Recently, a fake Instagram email successfully bypassed Google’s email filters and made it into hundreds of employee inboxes used by a prominent US life insurance company based in New York.
This was revealed in a report by Armorblox, a cybersecurity company specializing in stopping business email compromise (BEC) campaigns. According to its threat research team, the spoofed email originated from “lnstagram Support” with the email address,
[email protected]. The “l” you see in “Instagram” is actually a small letter “L”. It wouldn’t have been obvious—if not for Gmail automatically setting the first letter of a sender’s name in caps—as you can see from the screenshot below.
Clearly, threat actors have layered their campaign with a number of known fraud tactics, one of which is using a homoglyph (or homograph), making this a good example of a homograph attack, as well.
A homograph attack is a method of deception where threat actors take advantage of how certain character scripts look the same. In this case, a small “L” looks the same as a big “i”.

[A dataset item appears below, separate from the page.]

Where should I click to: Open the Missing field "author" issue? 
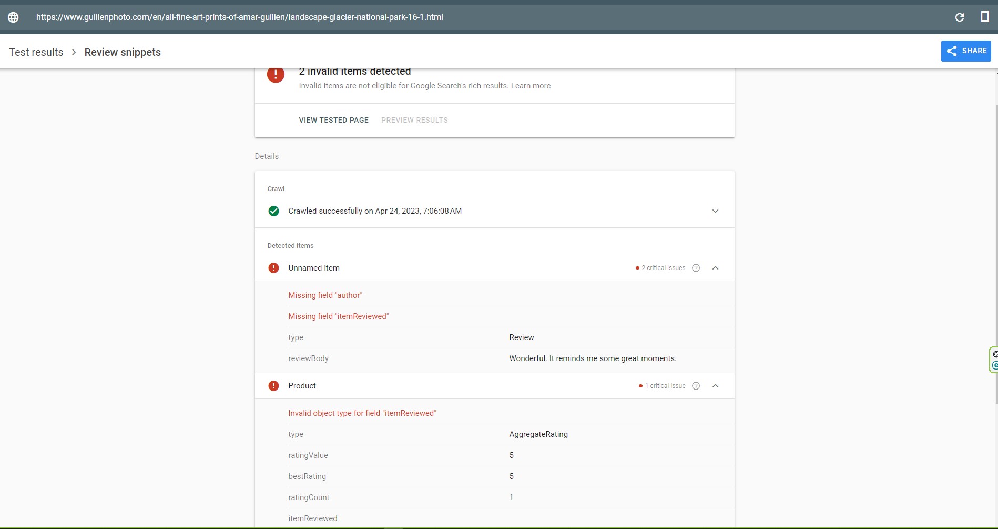coord(325,295)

The initial scam email reads in full:
FROM: Lnstagram Support <[email protected]> SUBJECT: Instagram Support MESSAGE BODY: You have been reported for sharing fake content in your membership. and approved by us. You must Verify your membership. If You Can't Verify Within 24 Hours Your membership will be permanently deleted from our servers. You can continue by pressing the Verify button to verify your membership.

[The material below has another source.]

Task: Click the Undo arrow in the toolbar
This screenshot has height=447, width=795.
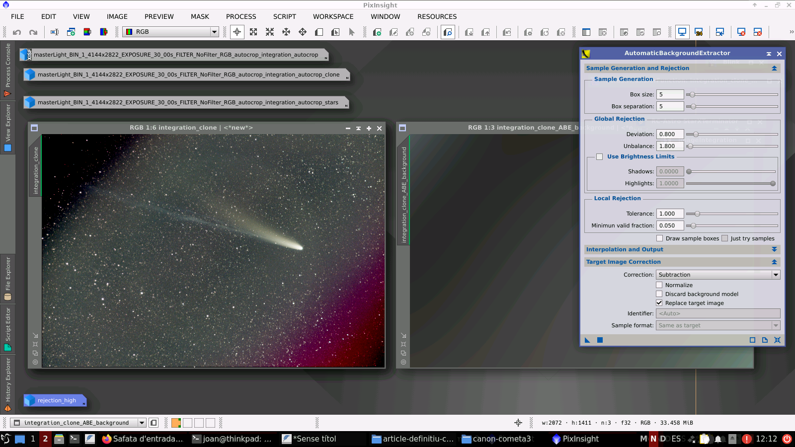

The phishing email tells the recipient that their Instagram account has been reported for spreading fake or false information, which nowadays is not unheard of and considered a serious breach of Instagram’s Terms of Service. The scammers then push the recipient to verify their “membership” within 24 hours else their Instagram account will be deleted. Incorporating a sense of urgency is a scam red flag because it aims to get users to act first and think later when it’s too late.
Clicking the verify button takes users to a Google’s Site page instead of the actual Instagram page—another red flag. Here, users are then asked for their credentials as a requirement for verification.

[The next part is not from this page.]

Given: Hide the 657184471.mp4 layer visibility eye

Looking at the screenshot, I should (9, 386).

The phishing site also offers up some fraudulent text that can make the whole process feel more official. The text from the phishing site is as follows:
We have received numerous complaints that you violated our copyright laws regarding your account. If you do not give us feedback, your account will be removed within 24 hours. If you think this is wrong, please verify your information below. We ask for this information because we cannot verify that you are the real owner of your account.
Be on the lookout, dear Reader, for this or similar campaigns that might land in your work inbox in the future. We always advise caution when dealing with emails—both unsolicited and claiming to have come internally—especially those that want something from you and pressures you to act quickly “or else”. If you have an email that you’re unsure if it’s a phish, ask your colleagues or contact the person who sent you the email via other means. Better safe than sorry, as they say, because one small slip-up is all it takes for an entire organization to get compromised. After all, big attacks do start small.